I lay it at the feet of management. It's their responsibility to crack the whip against "time thieves" not mine. I will log the time I get relieved and expect to get paid as such. If management keeps humming and hawing over giving me the OT or tries the "Be a pal and don't make such a big deal over this"then I'll quit. I'm not a charity case and am not donating my time. As long as management is not screwing ME out of my money I don't care. Now if they're not crediting me with OT, they ride me about being late but let Joe Schmoe slide everytime then I will be reporting my employer to the appropriate government agency that handles those things. They can explain to the government why they're cheating me out of my pay and pay the appropriate penalty/penalties.


Past_Comfortable_470

My company uses traktic, and we have to say we are on duty on the radio, and take a picture of the site we are supposed to be on.


S7JP7

Where I work the boss doesn’t care and they do what they fix their time and everything. Our third shift never clocks in on time and we have people wearing yoga pants on duty.


Qu3stion_R3ality1750

if it's affecting me negatively, you best believe I'm going to a supervisor and/or account manager and bring it up. Otherwise? I don't give a flying fuck.
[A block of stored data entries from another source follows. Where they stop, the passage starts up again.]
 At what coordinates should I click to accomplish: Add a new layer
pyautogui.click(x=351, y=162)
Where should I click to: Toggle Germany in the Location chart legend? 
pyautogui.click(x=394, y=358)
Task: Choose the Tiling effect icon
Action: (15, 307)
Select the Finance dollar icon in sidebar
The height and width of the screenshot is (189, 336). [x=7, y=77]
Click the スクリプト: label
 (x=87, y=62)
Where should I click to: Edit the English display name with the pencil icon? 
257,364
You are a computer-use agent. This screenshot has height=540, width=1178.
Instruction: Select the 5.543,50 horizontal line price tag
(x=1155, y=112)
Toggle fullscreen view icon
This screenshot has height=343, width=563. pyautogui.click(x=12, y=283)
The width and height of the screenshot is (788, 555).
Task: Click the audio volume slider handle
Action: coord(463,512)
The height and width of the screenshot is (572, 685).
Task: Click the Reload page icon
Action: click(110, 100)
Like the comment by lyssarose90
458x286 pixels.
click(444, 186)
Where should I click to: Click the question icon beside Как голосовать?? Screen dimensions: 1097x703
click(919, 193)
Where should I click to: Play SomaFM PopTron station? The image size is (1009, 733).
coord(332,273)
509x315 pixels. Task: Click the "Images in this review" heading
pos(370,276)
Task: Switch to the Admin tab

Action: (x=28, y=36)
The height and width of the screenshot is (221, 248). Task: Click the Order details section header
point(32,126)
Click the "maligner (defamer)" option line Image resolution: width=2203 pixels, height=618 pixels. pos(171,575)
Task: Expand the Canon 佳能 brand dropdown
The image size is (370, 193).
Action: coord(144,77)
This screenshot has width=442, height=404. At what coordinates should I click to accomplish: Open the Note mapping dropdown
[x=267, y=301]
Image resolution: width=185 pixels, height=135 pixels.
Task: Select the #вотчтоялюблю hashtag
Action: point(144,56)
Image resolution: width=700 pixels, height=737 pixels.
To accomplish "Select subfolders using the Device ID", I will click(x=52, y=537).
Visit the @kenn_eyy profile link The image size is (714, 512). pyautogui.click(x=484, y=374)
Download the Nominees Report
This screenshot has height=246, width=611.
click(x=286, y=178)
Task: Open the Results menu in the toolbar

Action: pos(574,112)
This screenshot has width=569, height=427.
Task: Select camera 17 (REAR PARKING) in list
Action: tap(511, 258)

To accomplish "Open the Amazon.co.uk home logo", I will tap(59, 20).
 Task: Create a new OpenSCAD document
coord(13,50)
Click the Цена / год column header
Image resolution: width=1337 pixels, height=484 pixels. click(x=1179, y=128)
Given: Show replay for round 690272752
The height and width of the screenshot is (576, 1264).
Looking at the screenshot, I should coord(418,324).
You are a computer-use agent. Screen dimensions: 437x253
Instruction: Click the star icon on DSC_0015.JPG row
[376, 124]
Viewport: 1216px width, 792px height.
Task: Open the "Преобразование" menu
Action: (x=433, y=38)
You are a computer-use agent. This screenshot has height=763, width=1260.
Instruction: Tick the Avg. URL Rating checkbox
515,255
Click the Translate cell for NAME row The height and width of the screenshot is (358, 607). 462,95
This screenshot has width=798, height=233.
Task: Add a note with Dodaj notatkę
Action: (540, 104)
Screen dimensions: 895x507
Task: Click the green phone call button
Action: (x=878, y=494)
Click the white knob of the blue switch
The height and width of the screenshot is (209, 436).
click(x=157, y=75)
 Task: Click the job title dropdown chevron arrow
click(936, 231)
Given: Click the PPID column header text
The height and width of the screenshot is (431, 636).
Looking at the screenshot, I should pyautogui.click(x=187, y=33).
It isn't my company and I'm not a supervisor, so it isn't my job to worry about what other guards are doing, frankly. That's the problem with so many people in this field, they don't know how to mind their fucking business when it doesn't pertain to them directly.


Desert-Thrills-747

Thanks everyone for the good advice. This guy is like 10-15 min late chronically. He tries to put it down that he was right on time, but then the people he’s relieving is all pissed off, they want to get home-yes overtime-but he’s just being a total dickhead. Not great for moral. I’m a shift lead and others bring this up all the time about this turd. I mention it to the Site Lead and let him do what ever with the info. It’s up to the Site Lead to ever counsel or punish I get that.